La question de la mixité sociale se posant également dans les communes qui ont plus de 50 % de logements sociaux, je vous proposerai là encore de mettre en place un contrat d'objectifs et de moyens pour construire des logements intermédiaires.
Enfin, le projet de loi modifie les sanctions applicables aux communes déficitaires et carencées : il prévoit l'augmentation du seuil à partir duquel une commune bénéficiant de la dotation de solidarité urbaine (DSU) peut être exemptée, en portant de 20 à 25 % le taux du potentiel financier qui sert de base au prélèvement, et supprime la DSU aux communes carencées. Dans un contexte de baisse des dotations, un tel renforcement des sanctions financières ne me paraît ni souhaitable ni soutenable. Je vous proposerai de le supprimer.

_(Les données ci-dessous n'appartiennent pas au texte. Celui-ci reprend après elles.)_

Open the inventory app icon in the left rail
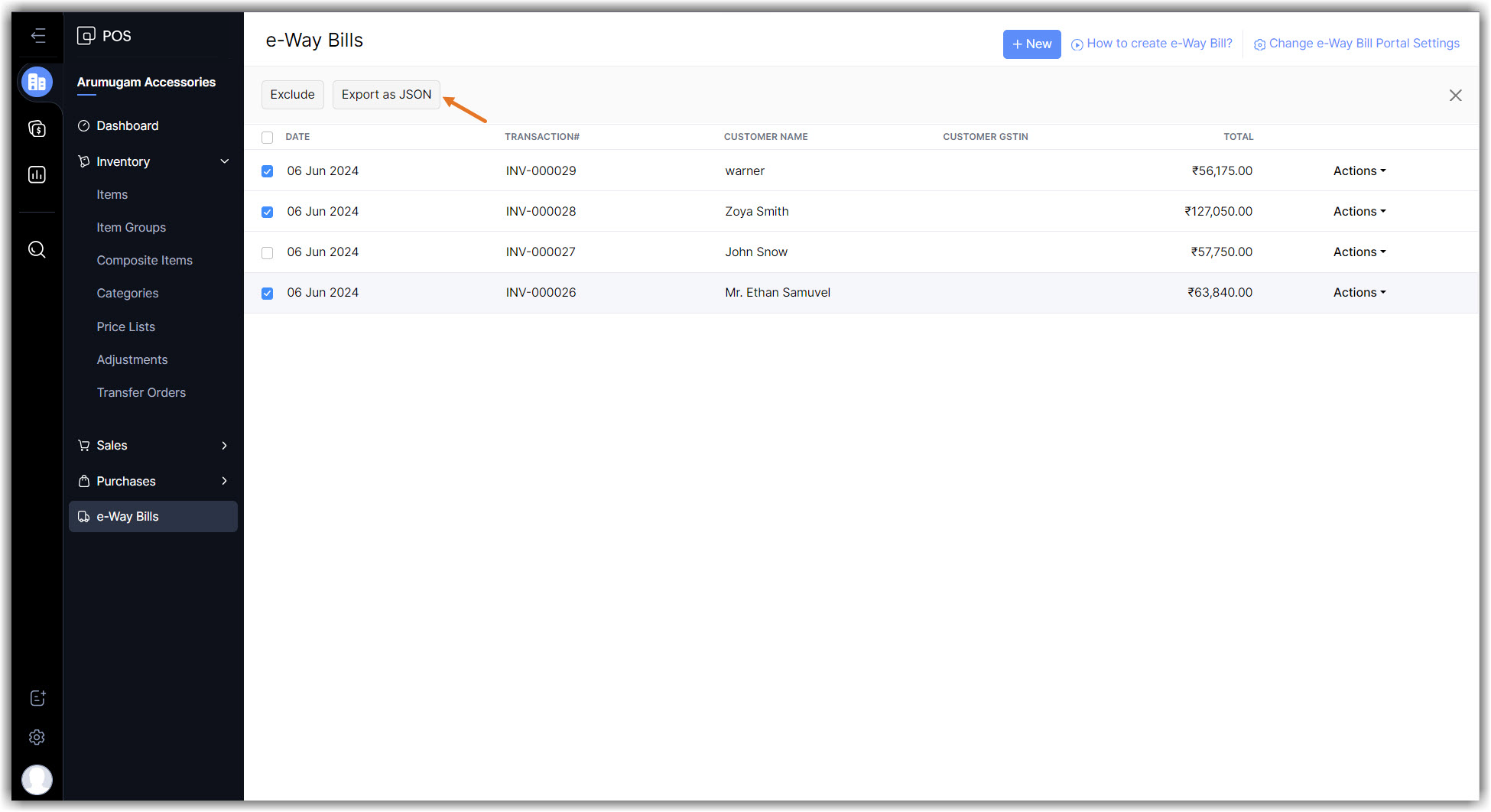This screenshot has width=1491, height=812. click(37, 82)
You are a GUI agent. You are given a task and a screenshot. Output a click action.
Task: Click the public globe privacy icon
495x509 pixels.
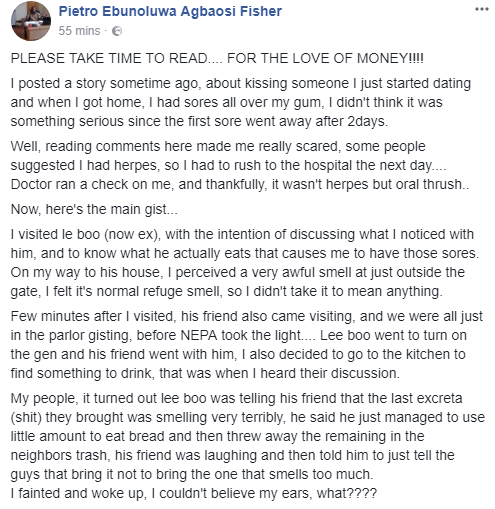(117, 31)
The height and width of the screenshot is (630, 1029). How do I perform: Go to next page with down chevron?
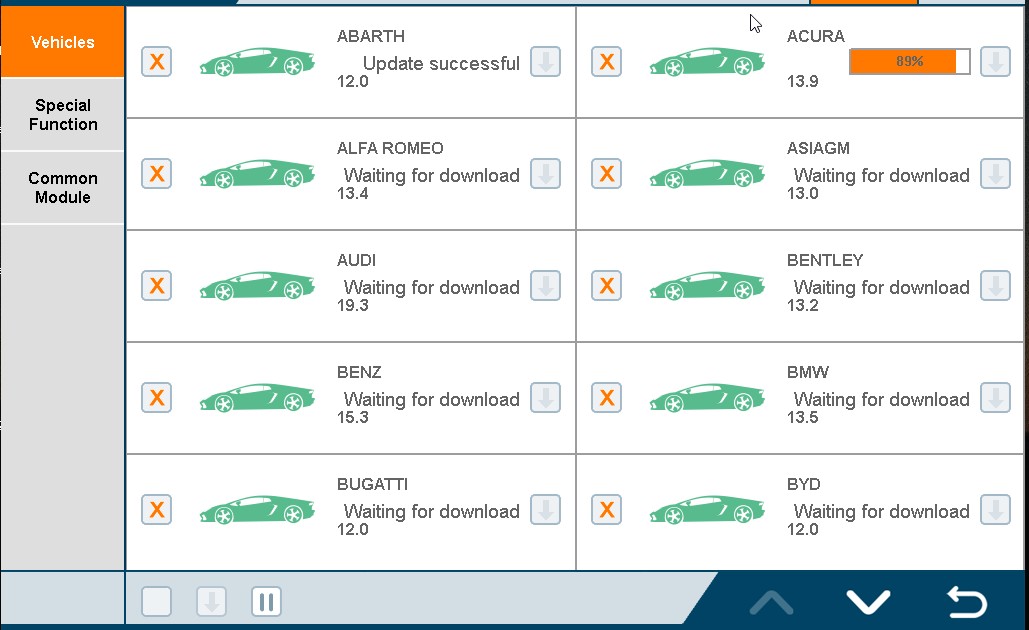pos(868,602)
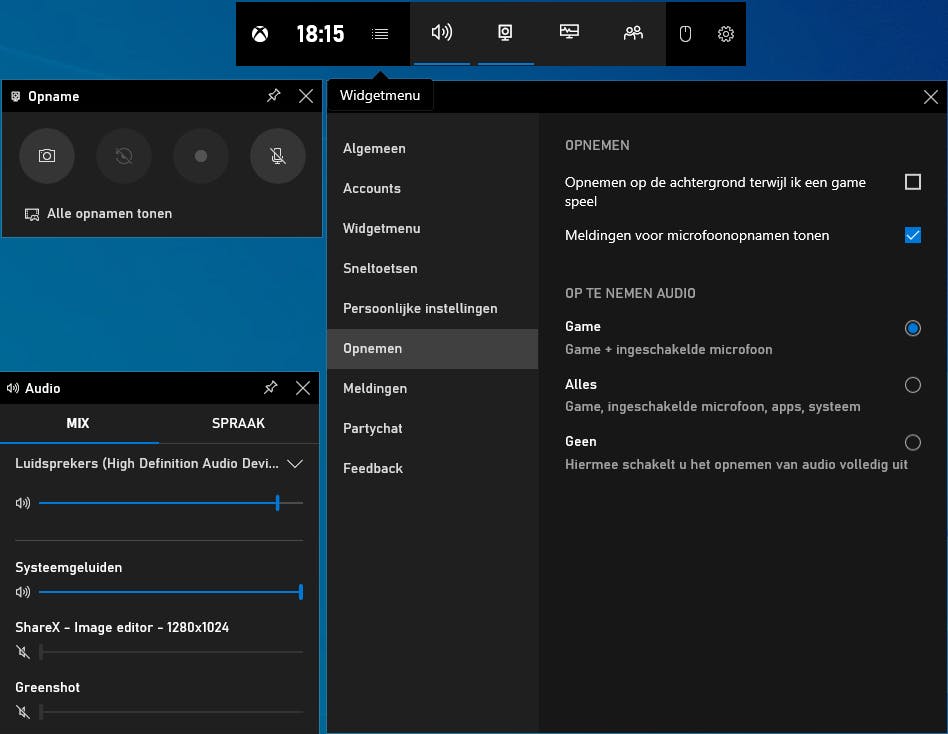948x734 pixels.
Task: Uncheck microphone recording notifications checkbox
Action: tap(912, 236)
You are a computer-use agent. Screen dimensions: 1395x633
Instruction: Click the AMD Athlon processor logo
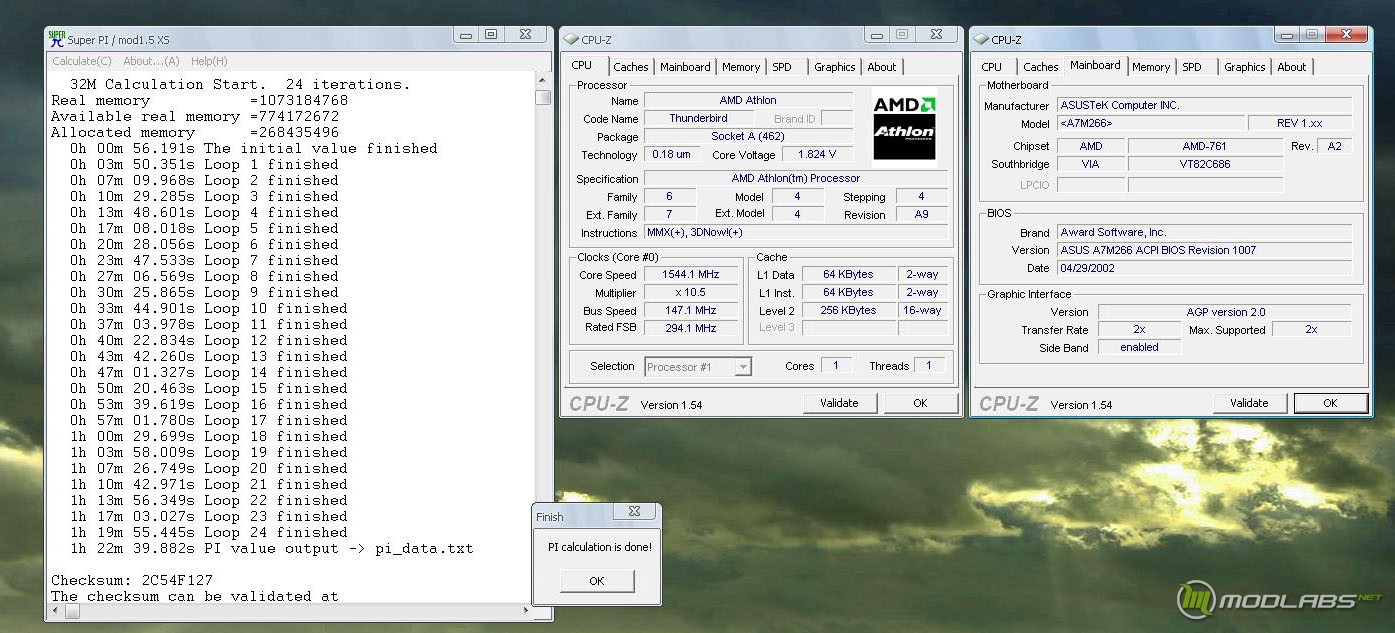904,127
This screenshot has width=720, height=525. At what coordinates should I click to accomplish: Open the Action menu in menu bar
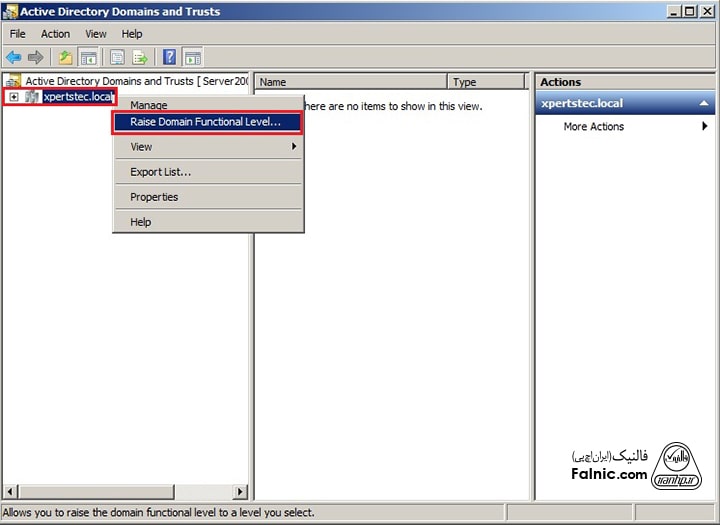[x=55, y=34]
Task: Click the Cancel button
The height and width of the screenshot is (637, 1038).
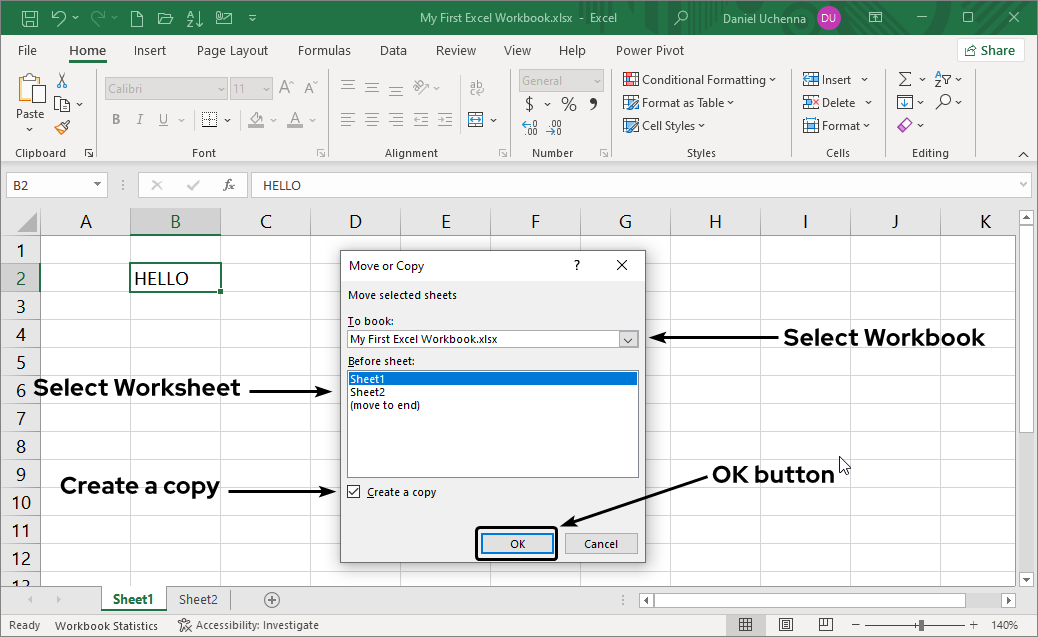Action: (x=601, y=543)
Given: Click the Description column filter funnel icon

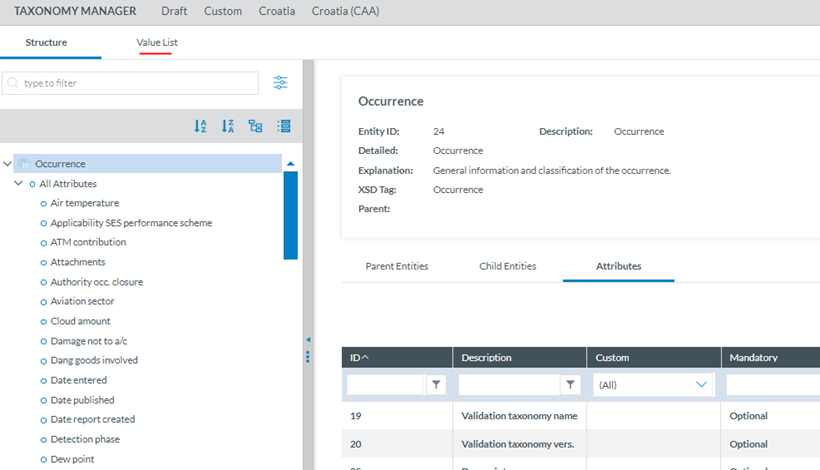Looking at the screenshot, I should coord(570,384).
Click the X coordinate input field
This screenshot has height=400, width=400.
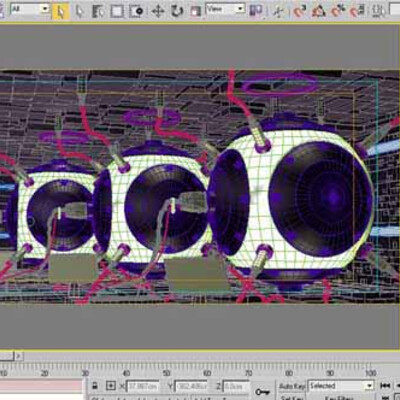(143, 386)
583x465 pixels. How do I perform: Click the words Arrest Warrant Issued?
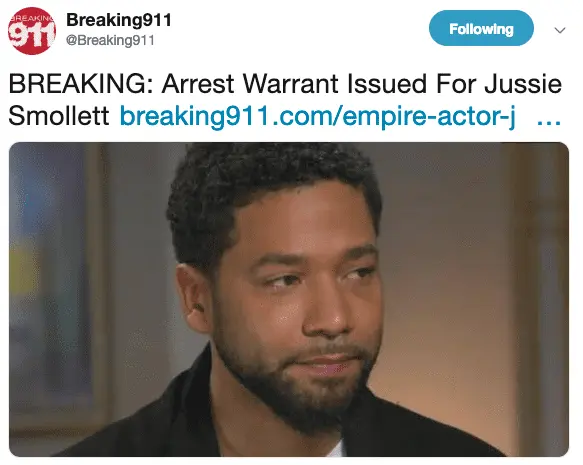click(294, 84)

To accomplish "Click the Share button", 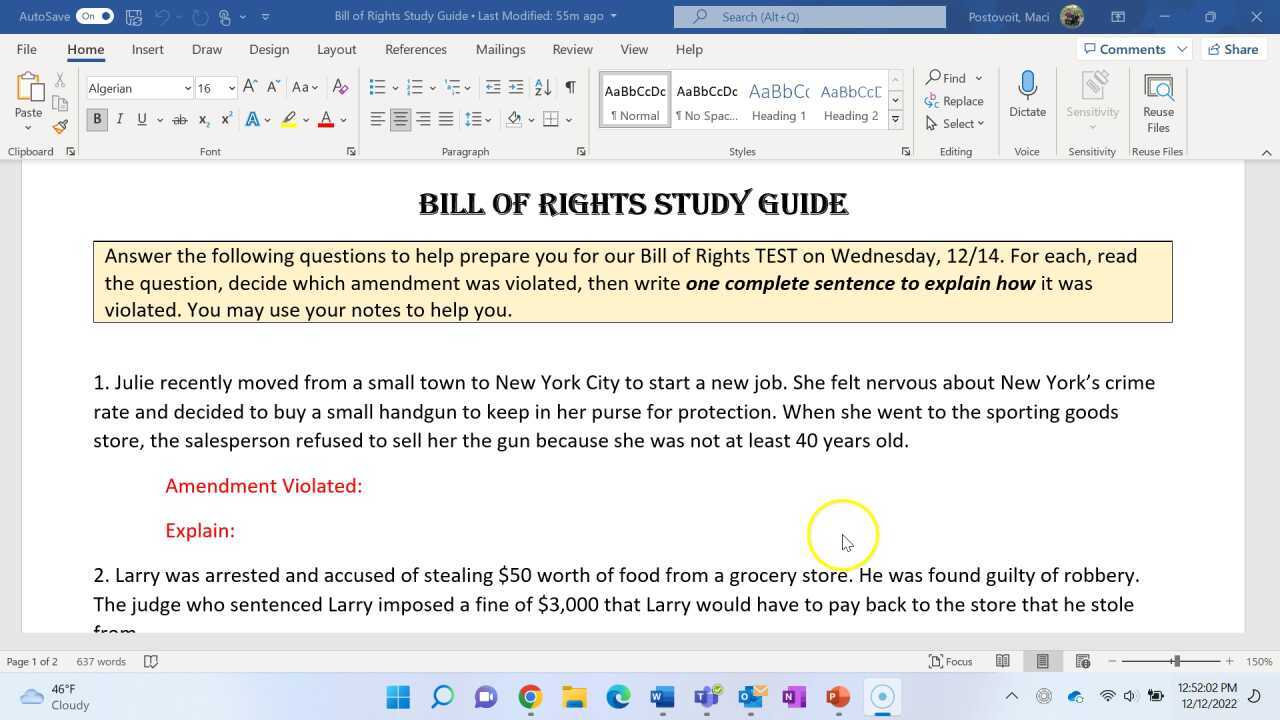I will tap(1233, 49).
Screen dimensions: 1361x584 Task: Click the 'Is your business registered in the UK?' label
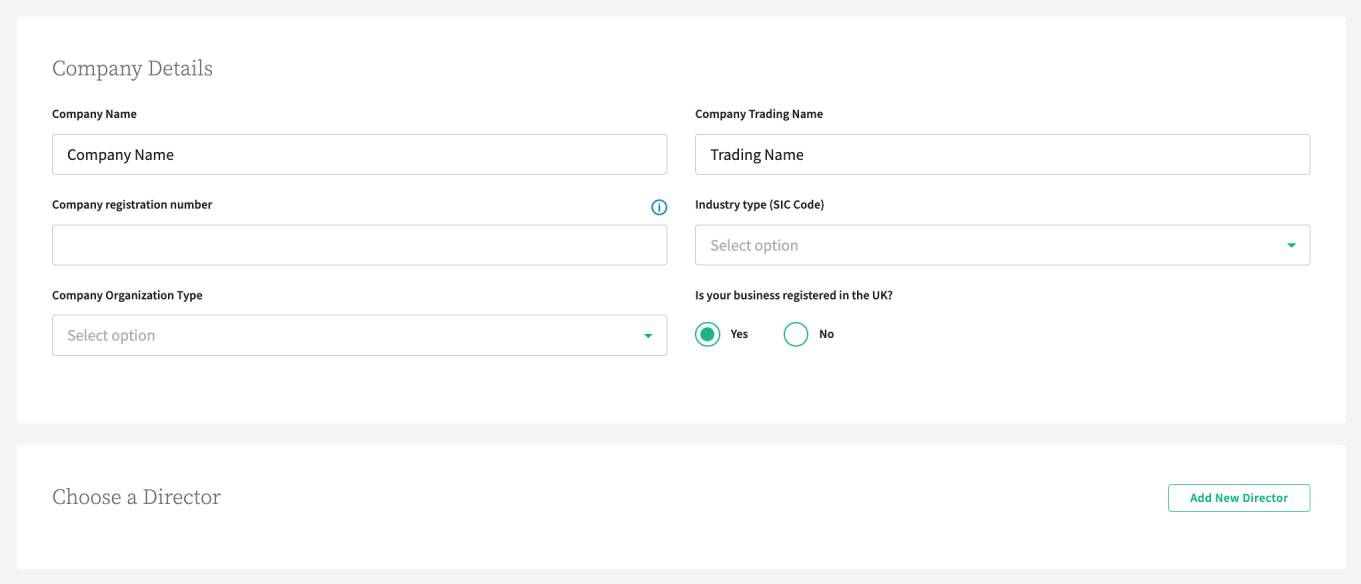[793, 296]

Le texte transmis au Sénat donne de nouveaux droits aux gens du voyage mais prévoit peu de contreparties. Or les auditions ont confirmé, si besoin était, les difficultés que rencontrent les élus sur le terrain. Je vous proposerai ainsi de clarifier les compétences de l'État et des collectivités mais aussi de simplifier les procédures d'évacuation des campements illicites. Il conviendra également de s'appuyer sur les amendements de nos collègues Sophie Primas, Jean-Claude Carle et Jean-Pierre Grand, qui travaillent sur ce sujet au quotidien.
Certaines dispositions en matière de contentieux de l'urbanisme accéléreront la réalisation des projets de construction, ce dont je me félicite. Le texte comprend également deux demandes d'habilitation visant à adapter la législation sur les plans locaux d'urbanisme (PLU) et les schémas de cohérence territoriale (Scot) aux conditions créées par la réforme de la carte intercommunale. Si la seconde ne soulève pas de grandes difficultés, celle sur les PLU est plus délicate, tant sur le plan technique que politique. Comment maintenir le droit d'opposition au transfert de la compétence PLU introduit par l'article 136 de la loi ALUR ? Je vous ferai des propositions en prenant soin de bien délimiter les enjeux et le champ des possibles.